See the Washington Monument like you've never seen it before.

On May 11, the Historical Society of Washington, DC, opens its DC History Center in the newly re­stored Carnegie Library on Mount Vernon Square. In addition to the society’s exhibits and extensive collections, the space contains a trove of artifacts recently donated by the Kiplinger family. Here’s a look at a few highlights.

Invented in 1945, the Fulton Airphibian was a car that converted to a plane. Fewer than a dozen were built.

This 1974 watercolor by Leo Hershfield shows the Mayflower Hotel—and, on the left, Metro construction that tore up parts of the District at the time.

A party for Grover Cleveland’s first inauguration, in 1885. The ball took place at the New Pension Building, now the National Building Museum.

A Washington Herald photographer gets a rare view of the Washington Monument in 1934.

These women were probably photographed at the East Potomac Park golf course around 1930.

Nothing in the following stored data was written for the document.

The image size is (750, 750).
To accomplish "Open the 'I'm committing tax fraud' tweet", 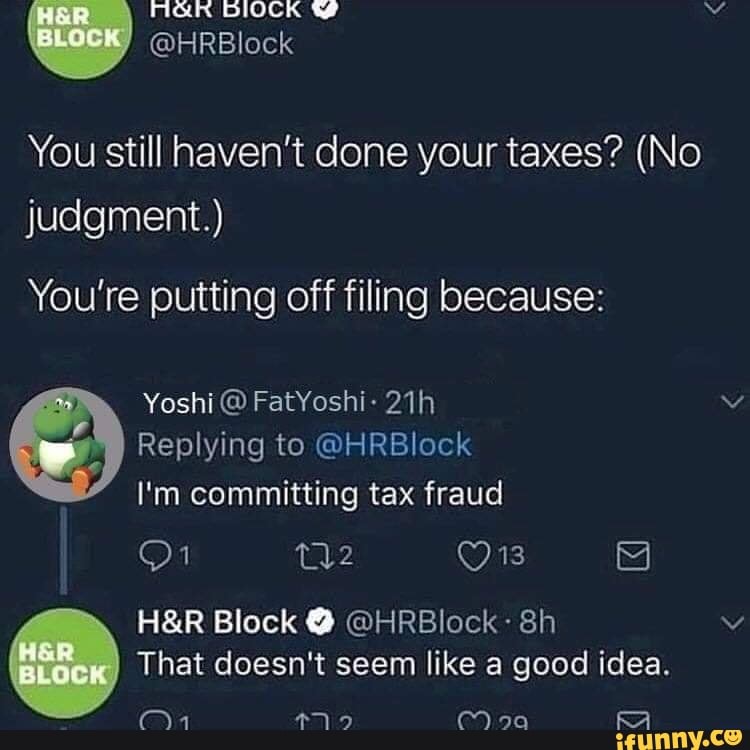I will 320,494.
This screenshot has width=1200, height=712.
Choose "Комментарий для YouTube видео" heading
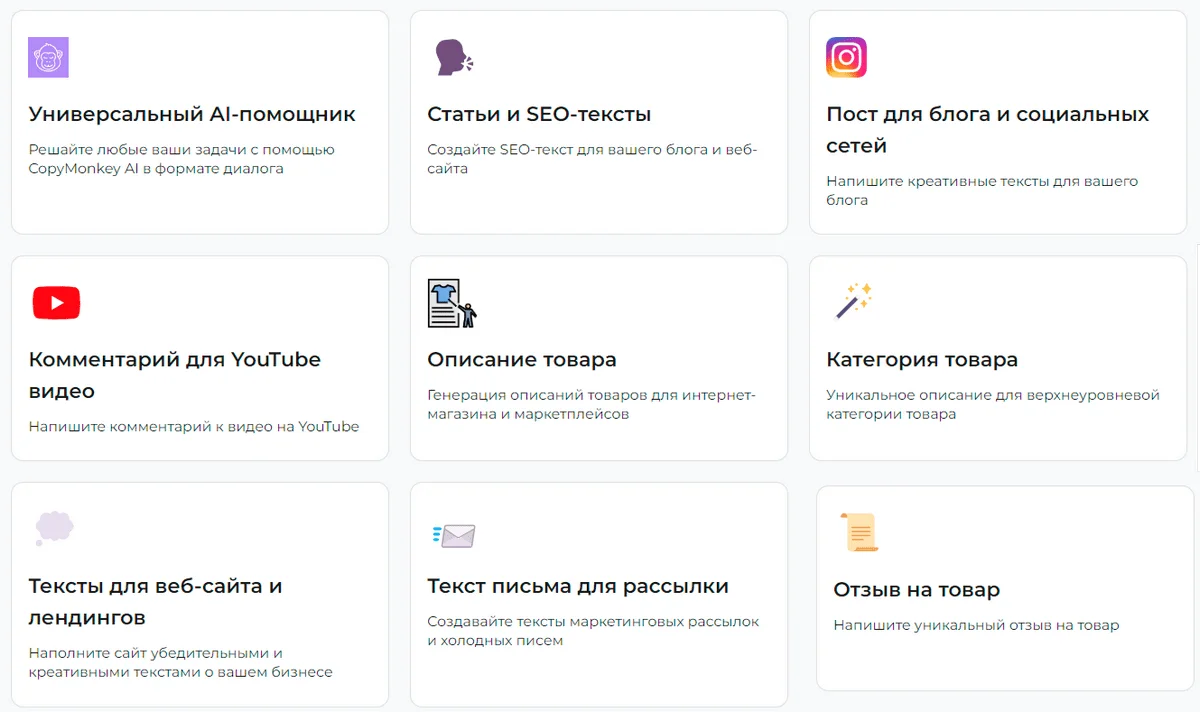[x=174, y=375]
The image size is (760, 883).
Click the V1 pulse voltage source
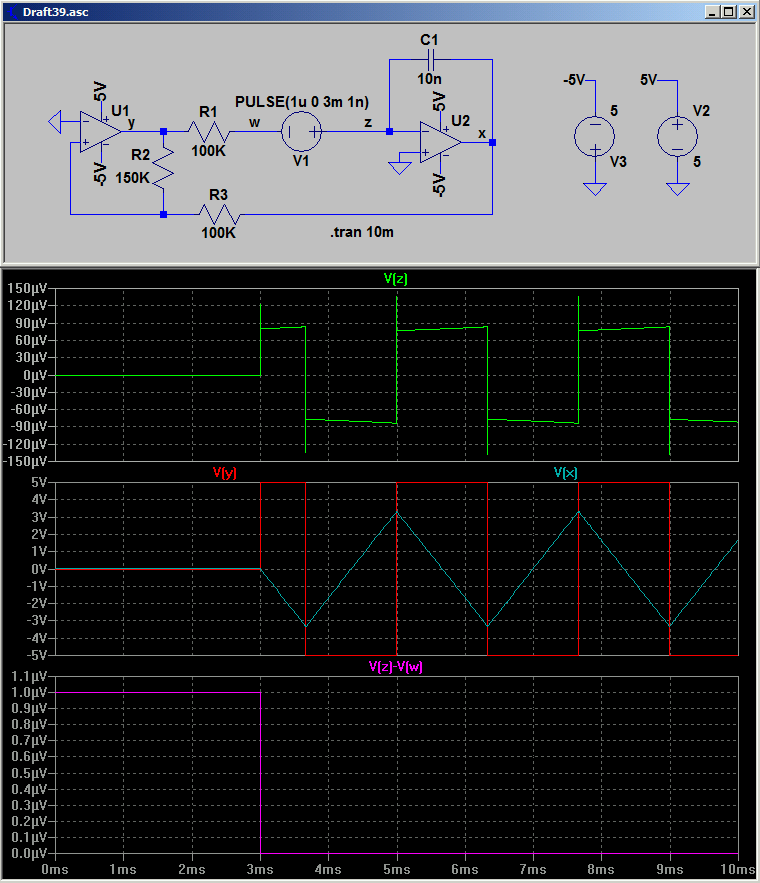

An 1869 view of DC by Baltimore lithographer Edward Sachse. Look closely at that weird Washington Monument: He based the image on a plan that was ultimately scrapped.

Watercolor of Mayflower by Leo Hershfield/Historical Society of Washington, DC. All other photos courtesy of Kiplinger Washington Collection/Historical Society of Washington, DC.

This article appears in the May 2019 issue of Washingtonian.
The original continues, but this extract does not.